Gülay teyze harika sahanda yumurta yapardı, hala yumurta kırarken hep aklıma gelir ve neden onun gibi yapamadığımı sorarım kendime. Evlerine kaçıncı gidişimizdi bilmiyorum. Ancak aklıma sormak gelmişti, “Başak, baban nerde?” sorusunu. Bir suskunluk olmuş, konu değiştirilmişti. Eve dönerken annem yolda, Başak’ın babasının olmadığını, öldüğünü söylemişti. İnanamadım. Detaylarını bilmemekle beraber annemlerin daha sonraki konuşmalarından 1983 yılında Zonguldak’ta taş kömürü ocağındaki grizu patlamasında öldüğünü, Başak daha 3 yaşındayken Gülay teyzenin kızını alıp ailesinin yaşadığı ve bizim bulunduğumuz Lüleburgaz’a döndüğünü öğrendim.

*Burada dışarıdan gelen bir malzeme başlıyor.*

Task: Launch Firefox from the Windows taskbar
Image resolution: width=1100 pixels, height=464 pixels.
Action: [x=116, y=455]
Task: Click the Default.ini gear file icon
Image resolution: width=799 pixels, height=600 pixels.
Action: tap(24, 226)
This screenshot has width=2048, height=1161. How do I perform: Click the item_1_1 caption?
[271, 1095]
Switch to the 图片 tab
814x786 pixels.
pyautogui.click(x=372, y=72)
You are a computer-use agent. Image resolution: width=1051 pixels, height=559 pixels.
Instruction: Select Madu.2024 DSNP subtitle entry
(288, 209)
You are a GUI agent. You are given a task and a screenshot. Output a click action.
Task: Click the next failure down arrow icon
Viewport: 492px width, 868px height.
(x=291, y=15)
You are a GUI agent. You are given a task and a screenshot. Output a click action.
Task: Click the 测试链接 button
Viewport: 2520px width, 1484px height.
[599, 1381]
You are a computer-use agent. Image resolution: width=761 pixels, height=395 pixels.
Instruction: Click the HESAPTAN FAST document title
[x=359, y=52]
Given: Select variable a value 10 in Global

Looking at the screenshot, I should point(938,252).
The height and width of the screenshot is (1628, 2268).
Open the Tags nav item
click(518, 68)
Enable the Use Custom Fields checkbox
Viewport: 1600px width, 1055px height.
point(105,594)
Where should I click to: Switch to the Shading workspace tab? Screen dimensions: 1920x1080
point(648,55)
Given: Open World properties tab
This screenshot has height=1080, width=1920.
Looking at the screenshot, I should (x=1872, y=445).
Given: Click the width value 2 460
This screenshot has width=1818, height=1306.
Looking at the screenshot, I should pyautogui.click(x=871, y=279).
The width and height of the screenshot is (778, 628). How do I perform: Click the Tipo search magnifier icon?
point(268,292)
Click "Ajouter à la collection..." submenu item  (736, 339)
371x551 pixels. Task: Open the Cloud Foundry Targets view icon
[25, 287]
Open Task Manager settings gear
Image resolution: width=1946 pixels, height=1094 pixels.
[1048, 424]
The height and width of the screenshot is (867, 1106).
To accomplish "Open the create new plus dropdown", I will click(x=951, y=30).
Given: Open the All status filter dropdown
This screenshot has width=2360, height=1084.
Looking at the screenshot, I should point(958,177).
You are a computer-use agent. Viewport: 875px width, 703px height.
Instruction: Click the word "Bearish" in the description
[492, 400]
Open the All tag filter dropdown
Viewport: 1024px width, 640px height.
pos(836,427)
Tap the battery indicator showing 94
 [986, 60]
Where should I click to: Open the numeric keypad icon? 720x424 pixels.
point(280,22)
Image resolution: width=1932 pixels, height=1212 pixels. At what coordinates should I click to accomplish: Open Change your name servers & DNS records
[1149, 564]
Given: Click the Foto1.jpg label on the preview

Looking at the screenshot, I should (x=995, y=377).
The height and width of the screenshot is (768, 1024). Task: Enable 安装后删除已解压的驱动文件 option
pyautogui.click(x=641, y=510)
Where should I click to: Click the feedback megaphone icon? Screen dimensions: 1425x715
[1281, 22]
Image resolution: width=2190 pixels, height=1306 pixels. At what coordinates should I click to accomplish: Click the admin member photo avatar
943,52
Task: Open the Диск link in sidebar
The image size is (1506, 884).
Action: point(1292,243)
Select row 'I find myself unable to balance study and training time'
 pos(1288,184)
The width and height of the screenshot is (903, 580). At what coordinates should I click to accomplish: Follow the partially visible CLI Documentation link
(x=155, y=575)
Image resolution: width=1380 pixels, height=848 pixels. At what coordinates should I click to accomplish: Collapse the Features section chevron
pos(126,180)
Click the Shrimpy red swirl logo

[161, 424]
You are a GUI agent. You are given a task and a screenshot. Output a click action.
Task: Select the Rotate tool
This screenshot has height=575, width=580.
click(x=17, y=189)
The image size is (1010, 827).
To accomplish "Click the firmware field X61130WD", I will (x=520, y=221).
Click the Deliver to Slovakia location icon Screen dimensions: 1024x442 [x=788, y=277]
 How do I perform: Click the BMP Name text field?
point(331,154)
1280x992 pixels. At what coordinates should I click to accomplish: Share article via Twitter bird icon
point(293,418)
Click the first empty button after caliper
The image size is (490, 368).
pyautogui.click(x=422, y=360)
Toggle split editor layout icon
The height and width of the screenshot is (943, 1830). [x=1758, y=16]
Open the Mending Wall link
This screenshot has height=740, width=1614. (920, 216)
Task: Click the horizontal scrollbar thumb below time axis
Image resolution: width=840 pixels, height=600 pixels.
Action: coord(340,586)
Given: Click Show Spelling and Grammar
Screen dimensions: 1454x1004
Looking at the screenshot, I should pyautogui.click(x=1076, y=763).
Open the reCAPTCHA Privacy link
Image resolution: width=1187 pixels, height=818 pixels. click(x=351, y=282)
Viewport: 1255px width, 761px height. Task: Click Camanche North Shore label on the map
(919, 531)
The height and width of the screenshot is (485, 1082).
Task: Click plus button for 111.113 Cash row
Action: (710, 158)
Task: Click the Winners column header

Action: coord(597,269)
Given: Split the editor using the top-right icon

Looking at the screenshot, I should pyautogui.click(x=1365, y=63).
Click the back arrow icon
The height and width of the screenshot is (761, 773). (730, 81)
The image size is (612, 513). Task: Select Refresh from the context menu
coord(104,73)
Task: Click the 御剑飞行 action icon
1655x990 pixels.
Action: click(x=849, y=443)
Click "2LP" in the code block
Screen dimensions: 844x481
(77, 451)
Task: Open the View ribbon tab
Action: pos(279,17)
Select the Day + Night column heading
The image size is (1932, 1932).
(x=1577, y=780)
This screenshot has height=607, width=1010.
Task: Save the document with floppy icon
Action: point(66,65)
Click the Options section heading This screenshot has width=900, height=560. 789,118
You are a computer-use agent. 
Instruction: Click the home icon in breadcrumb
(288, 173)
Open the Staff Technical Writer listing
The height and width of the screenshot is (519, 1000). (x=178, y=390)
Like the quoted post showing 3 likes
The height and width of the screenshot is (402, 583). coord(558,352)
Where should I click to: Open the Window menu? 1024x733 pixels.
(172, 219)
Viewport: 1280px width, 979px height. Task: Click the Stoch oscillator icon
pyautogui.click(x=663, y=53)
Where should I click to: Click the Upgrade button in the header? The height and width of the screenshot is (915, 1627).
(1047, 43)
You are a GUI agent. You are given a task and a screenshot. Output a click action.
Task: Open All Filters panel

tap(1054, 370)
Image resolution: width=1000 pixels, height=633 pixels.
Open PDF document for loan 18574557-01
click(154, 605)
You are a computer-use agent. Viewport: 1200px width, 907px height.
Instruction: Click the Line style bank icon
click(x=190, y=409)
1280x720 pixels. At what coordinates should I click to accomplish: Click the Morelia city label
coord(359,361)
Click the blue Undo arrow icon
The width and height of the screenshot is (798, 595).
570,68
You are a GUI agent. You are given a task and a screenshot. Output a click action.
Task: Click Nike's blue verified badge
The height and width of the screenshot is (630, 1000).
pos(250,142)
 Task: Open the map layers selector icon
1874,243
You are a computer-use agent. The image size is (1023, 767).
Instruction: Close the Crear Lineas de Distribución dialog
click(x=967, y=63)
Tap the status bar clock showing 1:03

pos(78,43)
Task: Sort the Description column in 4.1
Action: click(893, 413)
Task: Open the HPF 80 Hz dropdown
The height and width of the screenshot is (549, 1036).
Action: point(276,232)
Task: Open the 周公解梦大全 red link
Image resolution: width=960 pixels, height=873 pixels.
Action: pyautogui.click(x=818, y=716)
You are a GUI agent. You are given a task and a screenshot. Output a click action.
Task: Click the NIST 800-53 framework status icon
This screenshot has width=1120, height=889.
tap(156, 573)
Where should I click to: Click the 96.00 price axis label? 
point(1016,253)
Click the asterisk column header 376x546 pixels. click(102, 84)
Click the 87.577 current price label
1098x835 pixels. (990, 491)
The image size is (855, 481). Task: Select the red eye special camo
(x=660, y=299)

O günlerde tuttuğum günlüğüme hep Başak ile ilgili yazılar yazdığımı hatırlıyorum. Kendimi onun yerine koyup babası olmadan nasıl yaşadıklarını anlamaya çalışıyordum. Bir gün Başak’a, “benim babam senin baban olabilir, üzülme” demiştim. Bana çok kızmıştı. Annesine sarılıp ağlamıştı sonra da benim annem bana kızmıştı “neden böyle bir şey söyledin?” diye. Bana onu söyleten kendimi onun yerine koyup sık sık düşünüyor olmamdı.
Birinin kendini bir başkasının yerine koyarak düşünmesi, davranması bir duygusal zeka göstergesi. Olaya karşısındakinin bakış açısıyla bakabilmek, ona onu anladığını göstermek ve olayı içselleştirmek, bir yetenek.
Soma günü beni bu kadar sıkan içimi daraltan, kendimi oradaki insanların yerine koyarak bir bir herkesin acısını içimde hissediyor olmamdı. Baba diye ağlayan çocuklar, evladını kaybetmiş analar, kardeşini arayanlar, cesetleri teşhis eden konu komşular, arkadaşlar, tanıdıklar hepsi çaresizce ağlarken tarif edemediğim duygular yaşıyordum. Birileri ise çıkmış insanlara, acılarınızı nasıl alırdınız? türünden açıklamalar yapıyorlardı. Sundukları ise, tekme, tokat, açıklama ve istatistikten fazlası değildi.
İşte bunları gördükçe kendime mukayyet olamıyordum çünkü benim yaşadıklarımı başka insanların nasıl yaşamadığını da anlamaya çalışıyordum. Yapılan açıklamalardaki fütursuzluk, olay yerindeki gövde gösterileri, atılan tokatlar, savrulan tekmeler, söylenen yalanlar bana empatinin gerçekten bir yetenek olduğunu bir kez daha göstermişti, herkeste olamayan türden bir yetenek!